The entries below are to be repeated verbatim, in full.
----- Records
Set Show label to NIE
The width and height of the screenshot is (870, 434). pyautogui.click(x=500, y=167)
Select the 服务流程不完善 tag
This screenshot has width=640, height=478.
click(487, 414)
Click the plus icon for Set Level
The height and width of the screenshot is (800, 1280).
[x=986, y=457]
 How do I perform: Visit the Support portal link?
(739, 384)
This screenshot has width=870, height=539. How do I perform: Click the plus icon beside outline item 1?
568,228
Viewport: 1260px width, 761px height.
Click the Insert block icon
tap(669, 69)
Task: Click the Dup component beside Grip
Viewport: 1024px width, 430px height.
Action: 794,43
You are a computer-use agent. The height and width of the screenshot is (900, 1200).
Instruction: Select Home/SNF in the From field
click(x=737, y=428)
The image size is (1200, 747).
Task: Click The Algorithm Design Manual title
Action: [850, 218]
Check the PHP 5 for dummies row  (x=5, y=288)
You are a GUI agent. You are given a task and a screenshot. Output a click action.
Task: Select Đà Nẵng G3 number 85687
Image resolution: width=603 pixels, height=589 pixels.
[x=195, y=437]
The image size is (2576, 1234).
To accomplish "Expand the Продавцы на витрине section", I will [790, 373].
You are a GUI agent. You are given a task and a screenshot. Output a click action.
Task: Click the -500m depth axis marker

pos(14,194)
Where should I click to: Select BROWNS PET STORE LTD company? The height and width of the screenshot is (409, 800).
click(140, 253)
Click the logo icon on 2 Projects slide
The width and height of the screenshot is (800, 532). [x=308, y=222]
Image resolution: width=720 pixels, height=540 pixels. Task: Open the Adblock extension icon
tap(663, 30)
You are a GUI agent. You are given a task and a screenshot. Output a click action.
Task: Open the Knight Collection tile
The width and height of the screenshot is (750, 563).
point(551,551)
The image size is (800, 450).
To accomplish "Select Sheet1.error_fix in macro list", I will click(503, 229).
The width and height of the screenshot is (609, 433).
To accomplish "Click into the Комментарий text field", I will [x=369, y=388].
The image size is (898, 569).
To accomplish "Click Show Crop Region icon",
----------
_Answer box_:
Set Show label to NIE
The width and height of the screenshot is (870, 434). pyautogui.click(x=500, y=167)
Select the 服务流程不完善 tag
This screenshot has width=640, height=478.
click(487, 414)
Click the plus icon for Set Level
The height and width of the screenshot is (800, 1280).
[x=986, y=457]
 How do I perform: Visit the Support portal link?
(739, 384)
This screenshot has width=870, height=539. How do I perform: Click the plus icon beside outline item 1?
568,228
Viewport: 1260px width, 761px height.
Click the Insert block icon
tap(669, 69)
Task: Click the Dup component beside Grip
Viewport: 1024px width, 430px height.
Action: 794,43
You are a computer-use agent. The height and width of the screenshot is (900, 1200).
Instruction: Select Home/SNF in the From field
click(x=737, y=428)
The image size is (1200, 747).
Task: Click The Algorithm Design Manual title
Action: [850, 218]
Check the PHP 5 for dummies row  (x=5, y=288)
You are a GUI agent. You are given a task and a screenshot. Output a click action.
Task: Select Đà Nẵng G3 number 85687
Image resolution: width=603 pixels, height=589 pixels.
[x=195, y=437]
The image size is (2576, 1234).
To accomplish "Expand the Продавцы на витрине section", I will [790, 373].
You are a GUI agent. You are given a task and a screenshot. Output a click action.
Task: Click the -500m depth axis marker

pos(14,194)
Where should I click to: Select BROWNS PET STORE LTD company? The height and width of the screenshot is (409, 800).
click(140, 253)
Click the logo icon on 2 Projects slide
The width and height of the screenshot is (800, 532). [x=308, y=222]
Image resolution: width=720 pixels, height=540 pixels. Task: Open the Adblock extension icon
tap(663, 30)
You are a GUI agent. You are given a task and a screenshot. Output a click action.
Task: Open the Knight Collection tile
The width and height of the screenshot is (750, 563).
point(551,551)
The image size is (800, 450).
To accomplish "Select Sheet1.error_fix in macro list", I will click(503, 229).
The width and height of the screenshot is (609, 433).
To accomplish "Click into the Комментарий text field", I will [x=369, y=388].
The image size is (898, 569).
To accomplish "Click Show Crop Region icon",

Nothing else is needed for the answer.